** Data section **
--- START ---
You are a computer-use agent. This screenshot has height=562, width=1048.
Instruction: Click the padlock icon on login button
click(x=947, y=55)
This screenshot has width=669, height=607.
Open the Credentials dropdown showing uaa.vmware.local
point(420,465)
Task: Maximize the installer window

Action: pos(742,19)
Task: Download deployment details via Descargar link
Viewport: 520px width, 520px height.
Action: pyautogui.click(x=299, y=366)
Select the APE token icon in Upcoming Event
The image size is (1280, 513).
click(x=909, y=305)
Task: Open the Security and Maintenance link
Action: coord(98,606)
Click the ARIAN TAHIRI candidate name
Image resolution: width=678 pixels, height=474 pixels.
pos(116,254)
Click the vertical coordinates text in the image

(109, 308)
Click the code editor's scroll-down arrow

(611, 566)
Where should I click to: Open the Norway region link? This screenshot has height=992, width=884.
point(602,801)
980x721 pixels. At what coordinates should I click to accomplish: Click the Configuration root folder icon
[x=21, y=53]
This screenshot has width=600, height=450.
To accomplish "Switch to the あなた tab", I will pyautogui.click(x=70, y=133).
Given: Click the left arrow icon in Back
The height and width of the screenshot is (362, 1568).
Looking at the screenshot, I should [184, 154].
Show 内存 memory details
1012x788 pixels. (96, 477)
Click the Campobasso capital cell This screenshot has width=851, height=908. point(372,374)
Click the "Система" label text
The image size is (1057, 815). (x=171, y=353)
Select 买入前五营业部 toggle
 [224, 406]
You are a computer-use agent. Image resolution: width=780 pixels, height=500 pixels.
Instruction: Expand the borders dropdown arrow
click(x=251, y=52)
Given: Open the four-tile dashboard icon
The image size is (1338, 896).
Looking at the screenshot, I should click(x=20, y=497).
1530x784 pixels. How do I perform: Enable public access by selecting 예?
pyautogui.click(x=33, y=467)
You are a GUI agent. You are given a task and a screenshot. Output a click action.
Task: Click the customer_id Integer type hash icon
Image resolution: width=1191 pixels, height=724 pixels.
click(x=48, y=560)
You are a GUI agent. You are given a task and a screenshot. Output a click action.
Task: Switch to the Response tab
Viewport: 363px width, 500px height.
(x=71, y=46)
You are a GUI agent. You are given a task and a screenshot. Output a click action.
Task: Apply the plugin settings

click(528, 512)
--- END ---
From the records above, return each line that has the string "computer".

You are a computer-use agent. This screenshot has height=562, width=1048.
You are a computer-use agent. Image resolution: width=780 pixels, height=500 pixels.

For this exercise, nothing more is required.